§ **GIVEN INSTRUCTION**
Locate each line in the records below that contains the word "with" and copy those lines in full.

(Items stored from a collection)
[BEGIN]

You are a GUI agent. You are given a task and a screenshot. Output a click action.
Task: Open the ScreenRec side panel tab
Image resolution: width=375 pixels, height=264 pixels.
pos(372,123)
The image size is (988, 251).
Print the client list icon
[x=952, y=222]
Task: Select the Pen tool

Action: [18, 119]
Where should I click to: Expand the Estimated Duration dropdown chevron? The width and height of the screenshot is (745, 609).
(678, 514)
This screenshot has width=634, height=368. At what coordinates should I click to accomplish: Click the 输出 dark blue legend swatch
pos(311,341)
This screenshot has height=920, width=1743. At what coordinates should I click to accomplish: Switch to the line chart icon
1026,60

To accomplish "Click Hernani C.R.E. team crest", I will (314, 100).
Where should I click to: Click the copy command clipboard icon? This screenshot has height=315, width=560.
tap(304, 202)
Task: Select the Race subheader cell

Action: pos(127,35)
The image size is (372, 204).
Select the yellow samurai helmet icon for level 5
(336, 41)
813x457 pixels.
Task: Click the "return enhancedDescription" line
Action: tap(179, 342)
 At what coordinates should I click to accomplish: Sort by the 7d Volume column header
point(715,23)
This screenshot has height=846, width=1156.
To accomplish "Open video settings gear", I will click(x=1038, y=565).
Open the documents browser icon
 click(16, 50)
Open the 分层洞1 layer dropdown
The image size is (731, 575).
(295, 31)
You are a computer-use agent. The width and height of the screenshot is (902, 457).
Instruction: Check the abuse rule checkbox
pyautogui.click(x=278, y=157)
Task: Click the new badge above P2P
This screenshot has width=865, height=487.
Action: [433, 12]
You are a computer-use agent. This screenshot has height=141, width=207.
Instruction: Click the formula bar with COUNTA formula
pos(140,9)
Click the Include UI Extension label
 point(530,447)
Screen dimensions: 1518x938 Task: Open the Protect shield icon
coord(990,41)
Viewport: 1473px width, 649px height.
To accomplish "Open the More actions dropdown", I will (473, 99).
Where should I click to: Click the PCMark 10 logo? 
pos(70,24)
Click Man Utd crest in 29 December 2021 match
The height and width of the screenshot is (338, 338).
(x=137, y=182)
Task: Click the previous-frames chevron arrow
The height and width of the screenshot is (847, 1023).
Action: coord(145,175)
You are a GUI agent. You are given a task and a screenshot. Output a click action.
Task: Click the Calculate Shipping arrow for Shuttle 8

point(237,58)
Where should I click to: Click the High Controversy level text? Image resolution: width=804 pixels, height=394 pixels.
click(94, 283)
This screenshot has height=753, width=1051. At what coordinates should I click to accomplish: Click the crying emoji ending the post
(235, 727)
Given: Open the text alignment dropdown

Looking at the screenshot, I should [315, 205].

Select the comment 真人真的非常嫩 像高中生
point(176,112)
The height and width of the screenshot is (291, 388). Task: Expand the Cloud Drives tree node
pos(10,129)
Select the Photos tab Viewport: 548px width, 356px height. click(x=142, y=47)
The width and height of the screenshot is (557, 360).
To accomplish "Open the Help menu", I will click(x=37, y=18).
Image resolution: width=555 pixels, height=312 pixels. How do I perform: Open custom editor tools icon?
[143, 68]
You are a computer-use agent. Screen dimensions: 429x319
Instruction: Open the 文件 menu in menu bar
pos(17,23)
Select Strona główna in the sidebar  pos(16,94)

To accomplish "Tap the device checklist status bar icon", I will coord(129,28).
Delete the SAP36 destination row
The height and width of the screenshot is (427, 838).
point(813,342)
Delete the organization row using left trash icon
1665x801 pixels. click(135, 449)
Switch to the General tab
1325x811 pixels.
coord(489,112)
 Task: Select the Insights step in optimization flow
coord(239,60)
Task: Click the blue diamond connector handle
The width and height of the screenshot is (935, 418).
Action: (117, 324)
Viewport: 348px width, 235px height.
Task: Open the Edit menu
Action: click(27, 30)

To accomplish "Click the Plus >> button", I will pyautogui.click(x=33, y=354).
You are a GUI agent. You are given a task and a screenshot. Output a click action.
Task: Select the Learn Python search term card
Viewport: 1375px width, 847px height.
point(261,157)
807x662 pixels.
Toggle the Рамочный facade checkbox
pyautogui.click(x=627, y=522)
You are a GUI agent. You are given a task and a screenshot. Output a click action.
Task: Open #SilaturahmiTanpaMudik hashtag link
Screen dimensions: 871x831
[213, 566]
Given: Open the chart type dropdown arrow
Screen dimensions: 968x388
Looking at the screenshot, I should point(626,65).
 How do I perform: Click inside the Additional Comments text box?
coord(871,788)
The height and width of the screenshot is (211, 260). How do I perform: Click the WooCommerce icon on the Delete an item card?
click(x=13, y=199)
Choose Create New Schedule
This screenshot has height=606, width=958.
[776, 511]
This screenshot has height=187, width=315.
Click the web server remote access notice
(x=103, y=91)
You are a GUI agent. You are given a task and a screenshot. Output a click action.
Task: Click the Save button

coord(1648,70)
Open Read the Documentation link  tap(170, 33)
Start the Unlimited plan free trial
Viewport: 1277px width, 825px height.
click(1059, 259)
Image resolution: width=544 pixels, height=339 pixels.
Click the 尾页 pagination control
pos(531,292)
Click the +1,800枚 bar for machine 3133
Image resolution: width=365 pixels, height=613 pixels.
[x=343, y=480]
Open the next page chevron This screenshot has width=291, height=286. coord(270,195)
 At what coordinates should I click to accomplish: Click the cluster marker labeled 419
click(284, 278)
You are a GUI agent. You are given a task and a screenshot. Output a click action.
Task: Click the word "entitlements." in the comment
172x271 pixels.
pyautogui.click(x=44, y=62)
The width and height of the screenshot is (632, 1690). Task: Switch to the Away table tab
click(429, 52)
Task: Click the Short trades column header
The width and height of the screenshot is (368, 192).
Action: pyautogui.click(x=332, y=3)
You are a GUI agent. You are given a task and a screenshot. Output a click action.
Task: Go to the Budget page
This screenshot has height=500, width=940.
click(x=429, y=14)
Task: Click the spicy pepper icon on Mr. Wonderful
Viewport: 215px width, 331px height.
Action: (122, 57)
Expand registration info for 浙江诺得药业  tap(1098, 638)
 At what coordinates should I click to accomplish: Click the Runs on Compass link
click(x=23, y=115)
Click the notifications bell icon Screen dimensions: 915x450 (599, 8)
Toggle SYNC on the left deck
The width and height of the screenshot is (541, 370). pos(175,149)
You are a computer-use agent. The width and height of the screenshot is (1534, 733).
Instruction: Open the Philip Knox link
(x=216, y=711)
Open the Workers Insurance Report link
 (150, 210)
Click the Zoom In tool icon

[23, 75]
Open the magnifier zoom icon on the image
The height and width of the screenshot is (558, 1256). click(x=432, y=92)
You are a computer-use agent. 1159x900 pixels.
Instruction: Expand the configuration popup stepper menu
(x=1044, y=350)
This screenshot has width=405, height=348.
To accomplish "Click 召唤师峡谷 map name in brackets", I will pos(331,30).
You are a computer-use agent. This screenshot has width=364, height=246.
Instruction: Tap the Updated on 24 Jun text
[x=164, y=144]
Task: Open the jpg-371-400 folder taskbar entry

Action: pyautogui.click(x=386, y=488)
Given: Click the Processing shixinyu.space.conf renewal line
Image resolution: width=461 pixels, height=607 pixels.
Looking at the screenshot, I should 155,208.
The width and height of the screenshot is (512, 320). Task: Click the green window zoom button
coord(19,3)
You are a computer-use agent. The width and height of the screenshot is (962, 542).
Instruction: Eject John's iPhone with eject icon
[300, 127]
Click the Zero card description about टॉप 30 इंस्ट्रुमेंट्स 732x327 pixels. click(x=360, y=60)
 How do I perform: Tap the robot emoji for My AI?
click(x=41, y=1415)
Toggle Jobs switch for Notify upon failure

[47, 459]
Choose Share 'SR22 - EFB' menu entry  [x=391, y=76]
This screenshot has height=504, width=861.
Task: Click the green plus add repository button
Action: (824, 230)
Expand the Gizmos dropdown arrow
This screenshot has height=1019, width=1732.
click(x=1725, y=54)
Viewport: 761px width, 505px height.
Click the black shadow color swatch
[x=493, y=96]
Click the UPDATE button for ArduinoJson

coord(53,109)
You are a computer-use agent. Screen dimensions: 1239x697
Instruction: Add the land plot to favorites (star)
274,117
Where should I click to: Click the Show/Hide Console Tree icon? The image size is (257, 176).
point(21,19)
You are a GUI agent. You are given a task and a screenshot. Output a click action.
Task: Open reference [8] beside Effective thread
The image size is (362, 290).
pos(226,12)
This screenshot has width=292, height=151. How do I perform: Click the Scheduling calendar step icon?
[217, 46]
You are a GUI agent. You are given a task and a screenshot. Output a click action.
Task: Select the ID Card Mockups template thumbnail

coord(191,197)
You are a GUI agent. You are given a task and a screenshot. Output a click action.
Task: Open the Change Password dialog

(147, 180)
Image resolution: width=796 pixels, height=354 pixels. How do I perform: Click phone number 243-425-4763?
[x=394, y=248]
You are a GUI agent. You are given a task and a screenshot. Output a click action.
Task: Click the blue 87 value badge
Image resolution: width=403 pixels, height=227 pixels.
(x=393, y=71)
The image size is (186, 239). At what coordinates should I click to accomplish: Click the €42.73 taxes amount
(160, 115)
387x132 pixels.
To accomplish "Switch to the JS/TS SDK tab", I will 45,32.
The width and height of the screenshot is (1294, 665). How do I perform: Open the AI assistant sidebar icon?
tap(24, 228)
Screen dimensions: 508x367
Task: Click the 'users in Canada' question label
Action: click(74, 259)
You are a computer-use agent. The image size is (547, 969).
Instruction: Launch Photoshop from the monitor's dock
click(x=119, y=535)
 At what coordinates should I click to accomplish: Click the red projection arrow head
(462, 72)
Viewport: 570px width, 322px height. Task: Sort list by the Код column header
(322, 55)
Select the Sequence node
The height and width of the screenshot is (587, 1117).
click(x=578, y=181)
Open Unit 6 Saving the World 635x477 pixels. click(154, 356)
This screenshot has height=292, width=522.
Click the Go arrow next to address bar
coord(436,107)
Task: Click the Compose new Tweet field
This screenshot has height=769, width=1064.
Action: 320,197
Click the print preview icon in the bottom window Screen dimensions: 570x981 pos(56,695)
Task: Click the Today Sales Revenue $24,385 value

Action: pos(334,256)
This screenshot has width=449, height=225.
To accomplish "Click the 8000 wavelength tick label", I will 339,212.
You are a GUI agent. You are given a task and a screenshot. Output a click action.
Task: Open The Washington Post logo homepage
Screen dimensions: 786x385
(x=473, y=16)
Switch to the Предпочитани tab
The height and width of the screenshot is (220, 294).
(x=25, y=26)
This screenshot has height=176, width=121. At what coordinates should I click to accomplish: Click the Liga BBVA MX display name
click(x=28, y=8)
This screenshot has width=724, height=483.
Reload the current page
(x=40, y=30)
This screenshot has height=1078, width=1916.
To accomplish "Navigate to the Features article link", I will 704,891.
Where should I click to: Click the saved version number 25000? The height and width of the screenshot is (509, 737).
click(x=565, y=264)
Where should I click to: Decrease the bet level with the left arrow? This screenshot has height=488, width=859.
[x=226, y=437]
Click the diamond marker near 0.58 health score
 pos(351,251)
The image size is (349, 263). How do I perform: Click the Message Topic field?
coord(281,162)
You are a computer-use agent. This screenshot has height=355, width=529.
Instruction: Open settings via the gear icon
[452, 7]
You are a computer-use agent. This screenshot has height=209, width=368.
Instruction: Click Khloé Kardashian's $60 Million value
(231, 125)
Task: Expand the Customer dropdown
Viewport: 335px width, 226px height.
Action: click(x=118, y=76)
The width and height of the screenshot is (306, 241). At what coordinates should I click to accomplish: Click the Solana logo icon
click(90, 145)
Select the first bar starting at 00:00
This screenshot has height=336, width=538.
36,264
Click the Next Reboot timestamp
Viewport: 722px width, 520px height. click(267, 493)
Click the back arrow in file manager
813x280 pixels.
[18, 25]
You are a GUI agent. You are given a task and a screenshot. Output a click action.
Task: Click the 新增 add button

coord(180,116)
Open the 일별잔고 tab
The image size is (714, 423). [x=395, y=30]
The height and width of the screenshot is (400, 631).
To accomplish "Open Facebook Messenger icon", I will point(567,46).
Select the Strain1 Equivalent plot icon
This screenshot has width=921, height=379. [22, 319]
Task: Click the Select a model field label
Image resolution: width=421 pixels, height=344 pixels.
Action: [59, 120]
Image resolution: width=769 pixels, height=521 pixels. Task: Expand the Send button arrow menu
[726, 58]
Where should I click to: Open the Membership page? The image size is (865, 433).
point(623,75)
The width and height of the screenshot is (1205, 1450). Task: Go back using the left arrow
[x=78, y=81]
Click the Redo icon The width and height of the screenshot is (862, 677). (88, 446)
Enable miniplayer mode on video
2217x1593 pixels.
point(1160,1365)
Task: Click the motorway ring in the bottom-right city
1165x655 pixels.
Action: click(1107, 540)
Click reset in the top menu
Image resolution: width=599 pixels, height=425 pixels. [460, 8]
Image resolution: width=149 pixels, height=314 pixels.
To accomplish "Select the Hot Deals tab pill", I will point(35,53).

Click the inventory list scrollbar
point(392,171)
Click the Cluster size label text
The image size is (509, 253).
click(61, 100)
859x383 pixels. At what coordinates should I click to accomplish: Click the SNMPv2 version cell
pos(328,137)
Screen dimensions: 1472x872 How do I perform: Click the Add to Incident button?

[END]

§ **SOLUTION FOR THIS TASK**
Instruction: Click the formula bar with COUNTA formula
Instruction: Eject John's iPhone with eject icon
Where should I click to: Decrease the bet level with the left arrow? This screenshot has height=488, width=859.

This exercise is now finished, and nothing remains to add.